It hides in plain sight, this particular genre. The Candy House is serious fiction, a family history, and a story of computing run amok. Jennifer Egan doesn't go out of her way to remind you of this; she's a more subtle writer than that. But just when you're rolling along with the details of the plot, the overarching nemesis reappears.
The computers are watching, and there's really nothing we can do about it.
I started what I thought would be a quick read, and found myself, once again, in computer dysphoria. Happy For You led me to believe that it was a story about being the other, a theme that has run through many of the novels I've picked up recently.
We Are Not Like Them and Hell of a Book explore otherness deeply, beautifully, and terrifyingly. If An Egyptian Cannot Speak English reduces the concept to bare bones, leaving the reader with no answers, and lots of confusion. The concept is intriguing, and I've been noodling it around in my brain for quite a while (being housebound leads to prolonged periods of deep thought - followed by ice cream).
Happy For you brought me right back to the reach of the World Wide Web, its intrusive data collection, its inability to shield those who want to remain anonymous, it's insistence of mining the depths of what makes a human a human.

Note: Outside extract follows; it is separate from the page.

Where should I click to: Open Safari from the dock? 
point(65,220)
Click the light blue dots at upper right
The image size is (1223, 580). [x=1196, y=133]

And sitting on the comfy chair in the afternoon sunlight, I realized that I had had my own encounter with a sentient computer, right here in my library. I posted about it. Linda and Olga commented about it. It's become dishearteningly real.
We have given the machines too much power. They decide when they need to update (always when you just need to quickly print something out). The decide how to store your data. They track your habits and communicate between themselves so that what you do on your desktop becomes fodder for your phone.
I'm debating whether to keep reading this book.
I might switch it out for a plain old double murder in the English countryside. That would be more soothing.